A World Elsewhere

Think about the swinging sixties. The era of student protest and copious amounts of drugs being smoked in ratty college dorm rooms. Ladies liberated sexually and students punching the air in protest. It was also the era of half-baked ideas wrapped up in whiny folk music and falseness.


Alan Franks new play A World Elsewhere takes place in a student flat in Oxford, where the lounging Toby tries to impress his friend’s sister Pippa, by helping her brother avoid being sent to prison for stealing books. This ever-so gripping plot is set against the Vietnam War and whether or not their mutual friend Elliot will be conscripted.  Unfortunately, the plot is much more interesting on paper then on the stage.


Franks uses his characters as vehicles for weak arguments against the Vietnam War, rather than developing them into fully fledged human beings. I think we can all agree that war is bad and freedom of choice is good, but Franks eggs this point on for a full hour and 14 minutes. Bizarre subplots are introduced and abandoned such as Toby’s northern flat mate Chris and a weak love triangle.
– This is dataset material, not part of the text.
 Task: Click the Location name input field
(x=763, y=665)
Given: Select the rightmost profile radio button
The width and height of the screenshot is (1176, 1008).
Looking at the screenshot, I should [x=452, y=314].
As the foppish public school boy Toby, Steffan Donnelly begins the play with a relaxed coolness, but unfortunately descends into pantomimic wailing. It’s quite hard to see why his character would fall for Sophia Sivan’s plumb voiced Pippa, as her Hermonie Granger style voice means there’s very little sexual chemistry between her and the male leads. Michael Swatton certainly embodies the role of the Midwestern all-American lad, but his performance can sometimes feel like passion by numbers. In contrast, Dan Van Garratt as Chris is genuinely intriguing to watch and it is a shame that Franks keeps sending him off stage, before unceremoniously dismissing him with the wave of a hand.


This production has a few dramatic moments and a sprinkling of humour, but on the whole feels quite dated in its approach. If you fancy taking a trip down memory lane to the old  university days, then this play certainly has enough attention to details to induce some flickers of recognition, but there just isn’t enough action to drive the play on the road to success.


Reviewed by Roz Carter


A World Elsewhere plays at Theatre 503 until 15 February 2014.